Dug Up: Raspberry Roots 'n' Shoots
So Spreadable - Its Incredible! Raspberries Multiply Like Maniacs.
The Gardener had to move the raspberries out from the garden to the yard, way far away from everything. Many viable clumps of roots and shoots were happily given away. Very quickly garden club members and neighbors came by, visiting the greenhouse. They left fresh eggs, tomatoes and peach jam, taking home lettuce and small plants too.
Roots and shoots excavated and placed in a pan.
This photo is among the best from the garden in 2008.
The raspberries were packed as bare root, wrapped up in newspaper envelopes and kept damp. The paper is about torn through now, but fewer packages are left. Hopefully they will be all gone soon to good homes and can quickly take over the world.

Raspberry flowers and leaves
This gardener's sense of "right to life" is lovingly granted to almost all plants, save weeds in the garden. Sadly, she still practices preemptive attacks on plant-eating bugs.
The raspberries are fall bearing, sweet and delicate. The books say they are best for eating when ripe, without trying to save or put them up. The plants could use a little support and reportedly like a little potash (wood ashes). They expand exorbitantly through the root system. Give them lots of room, far away from every other plant!
Bug Report:
Bugs that bothered these raspberries in 2008 included some kind of red-headed black-bodied cut worm (I think), grasshoppers, blister beetles, and a large two-legged fructivore that stopped by between garden jobs to graze.

But let's not think of frost
or a season time has lost
as we eagerly coax seeds to sprout
hoping soil will dry out.
And for you who plant a tree to fruit
in five years or in ten,
Radish will adorn your salad sooner
than a dream of future "when" ...
Cover Strawberry in Freeze - Let Sleeping Strawberries Lie
Uncovered Strawberry Plant Survival Rate in 28 Degrees
Who shall live and who shall die? It really is no mystery which plants will live through a Spring Freeze. First, I was told by an experienced gardener, warned by other garden bloggers, and my inner sense also planned to assist in the survival, but was caught short by exhaustion which circumvented functioning brain cells. In short, I forgot to cover the strawberry plants the night before the freeze was expected.
In a photographic post on March 15, a strawberry plant is shown growing its way up out of the straw winter covers. Curious, I lifted away some straw from another fully covered plant to see how it was doing. It looked good, a couple of crowns were full of new growth and I gently pulled off the dead leaves and stems, see below. It was warm and sunny for many days so I left it to grow, knowing it was a risk.
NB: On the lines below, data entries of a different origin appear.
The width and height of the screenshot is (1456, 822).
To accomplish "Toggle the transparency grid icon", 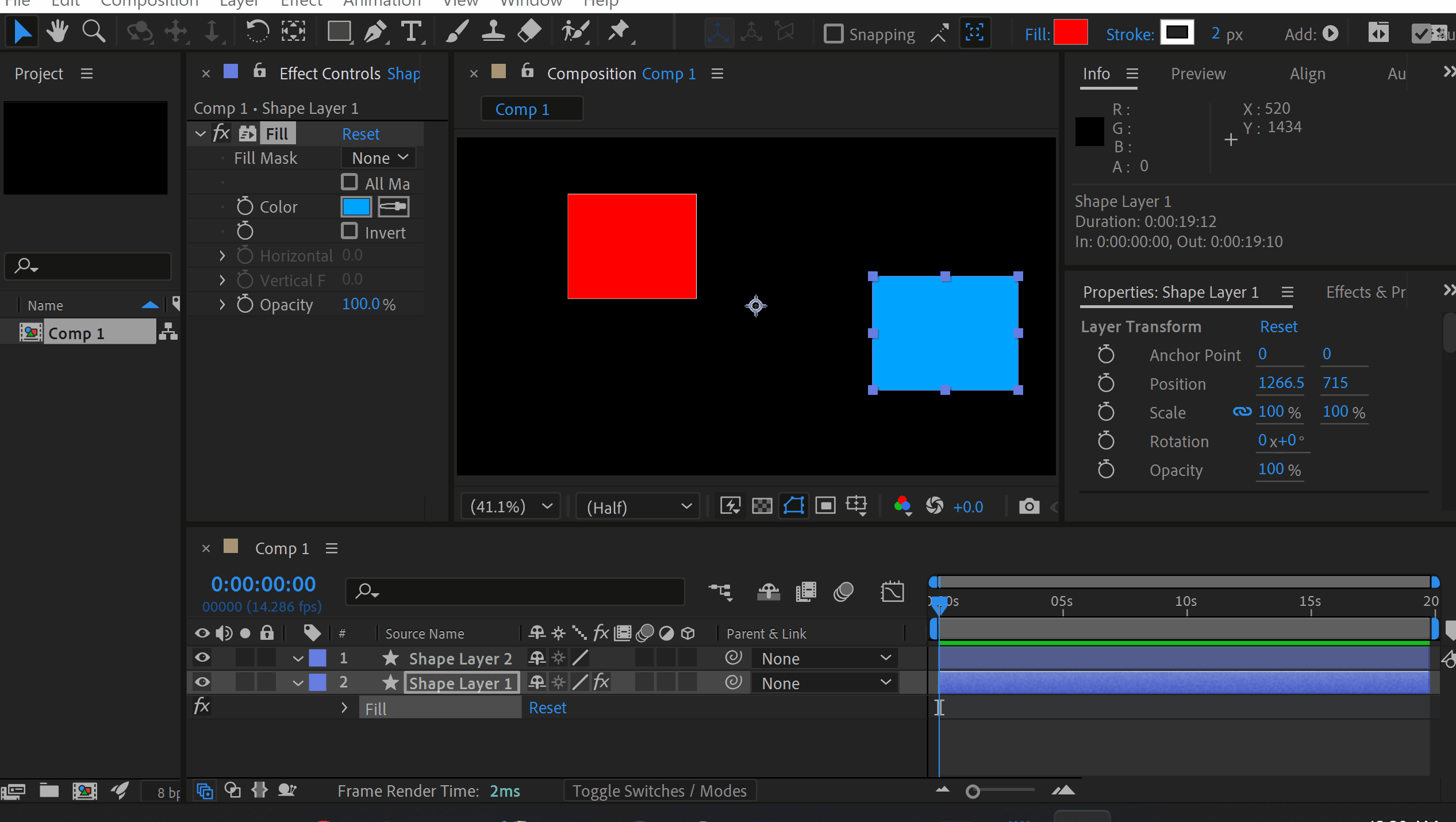I will (x=762, y=506).
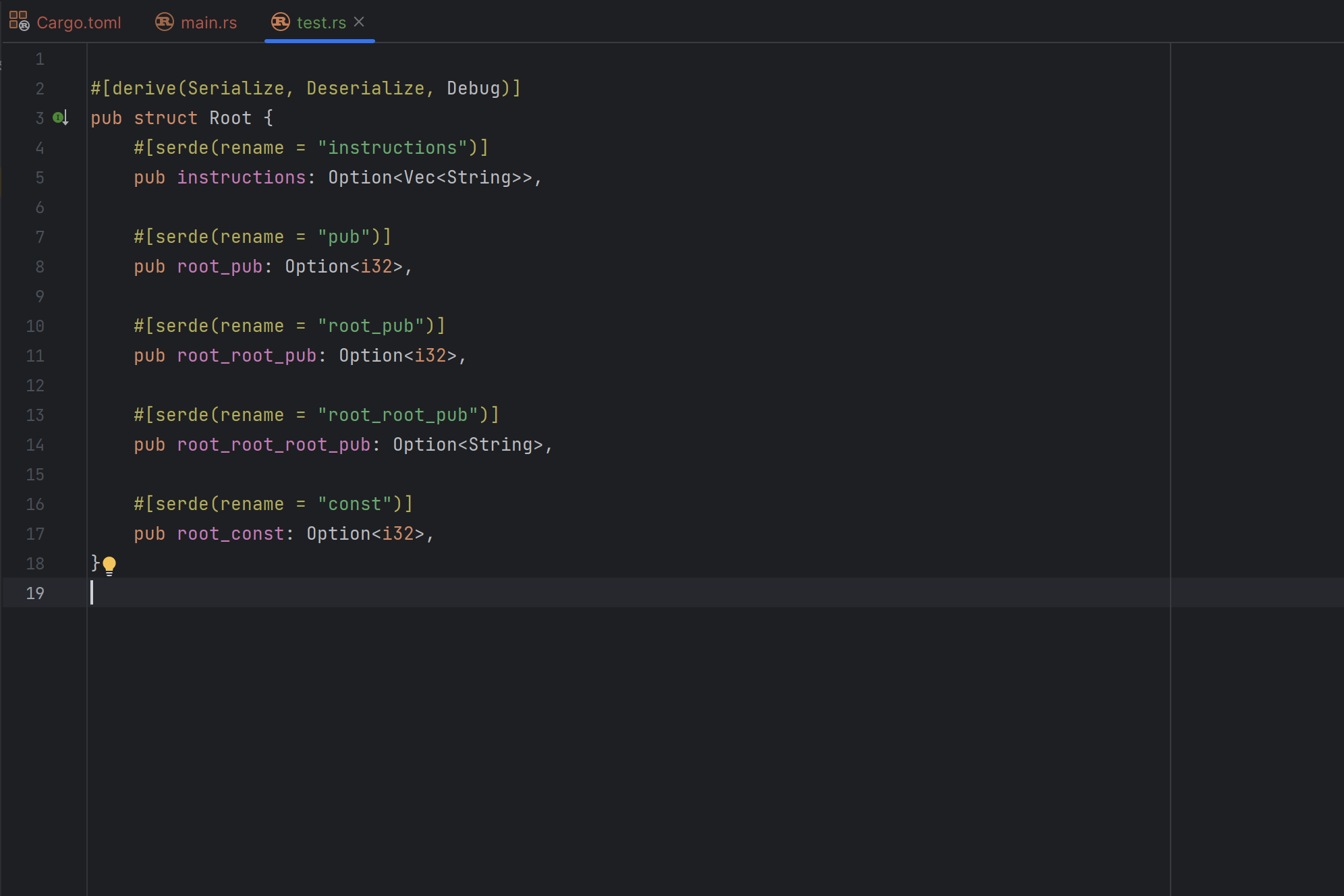Image resolution: width=1344 pixels, height=896 pixels.
Task: Click the root_const field name
Action: tap(230, 534)
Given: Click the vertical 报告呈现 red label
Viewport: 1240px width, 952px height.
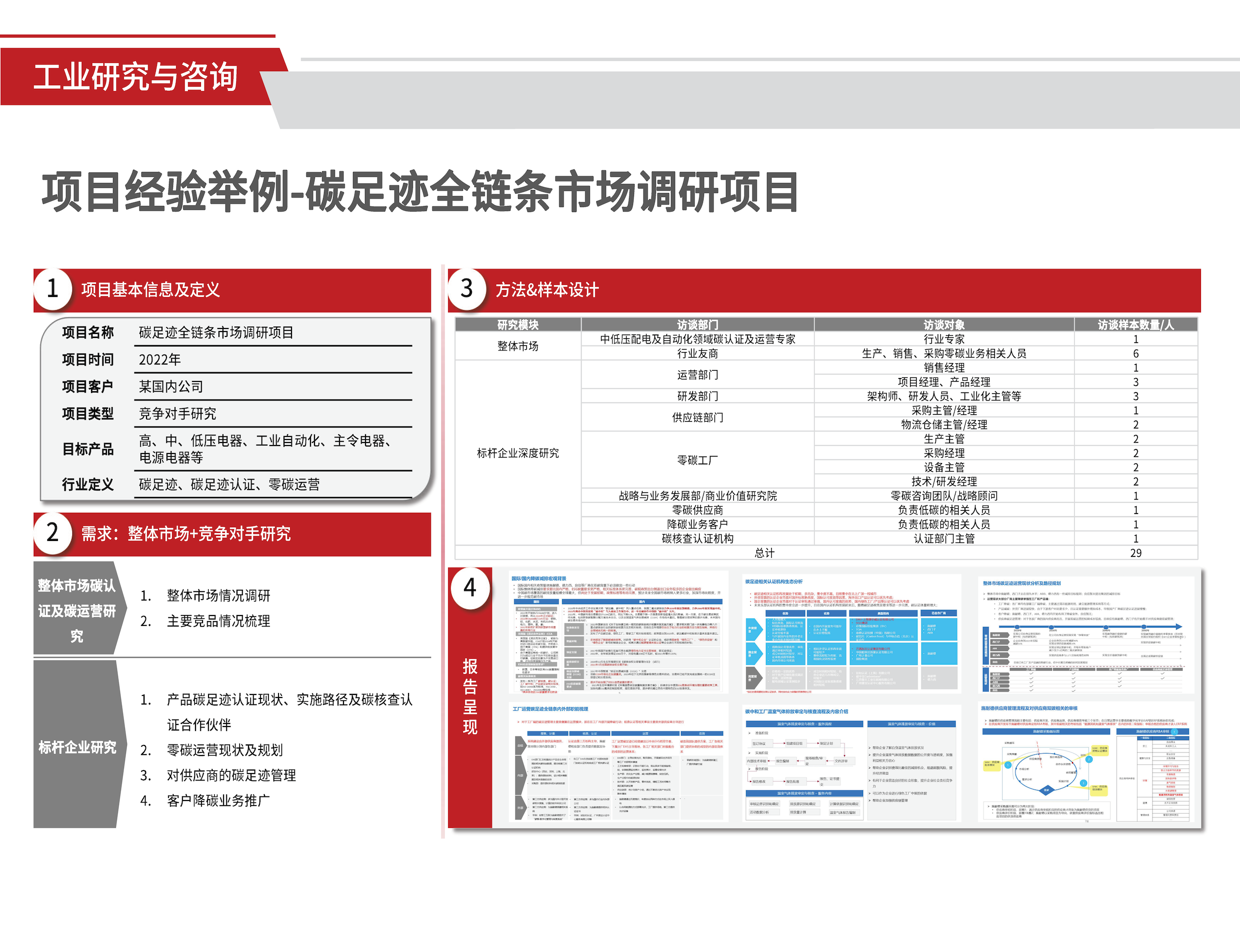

One gardening expert says to leave the plants under straw until all possibility of frost is over. This way the extra energy stored in the roots will be used for new leaves and blossoms that have a good chance of fruiting. If they freeze, all is lost. If they frost, but still live, the strawberry will have less root-stored energy to put out new growth. It sounded reasonable to me, yet it is difficult to cover the little one that enjoyed the sun so much.

I knew that the weather report was for a cooler night. I could feel it in the late afternoon as I planted peas in the bed right next to the uncovered strawberries, but I was cold and tired. I think I even left a portable phone out there, came out later to look for it, but my inner blinders did not allow me to notice the strawberry plants I had promised to cover up again. So it spent the night, down to about 28 degrees, shivering, and sadly, one of them died. Of the two plants that I willfully uncovered, one survived.

The strong self-motivated growers, which had fought their way to the sun, still look wonderfully comfortable no matter what temperature. The lesson in this is obvious, something my grandmother used to say, "Leave well enough alone." Or it might be to "Let sleeping strawberries lie."
Strawberry Blossom, Lilac & Hyacinth Buds

This purple lilac begins to release her shyness and show her budding beauty to the world.
(We are hoping she will live through whatever late frosts or freezes may come.)
This Hyacinth below thought she was hiding in the grass, but this year (my second Spring here) I knew where to look for her.
White Lilac is a bit more reticent than her purple sister. But still she swells more each day.

The strawberries below overwintered in the greenhouse.
They seem ready to go outside, but Momma says, "Not until all danger of freeze is past."
The strawberries below slept beneath the straw outside.
This one woke up with so much strength it wouldn't wait for the gardener to determine when to remove the covers, but kicked the straw off itself - from its own growth.
It is true that the forecast for the next several days is all above freezing. But my garden coach suggests that if I uncover them and they put their crown (root) energy into growing and blooming and forming fruit, and then a freeze or ice storm (oh no) comes, they will have misused their winter rest vitality.
I feel sorrowful to keep them covered when they obviously want out. What do you think?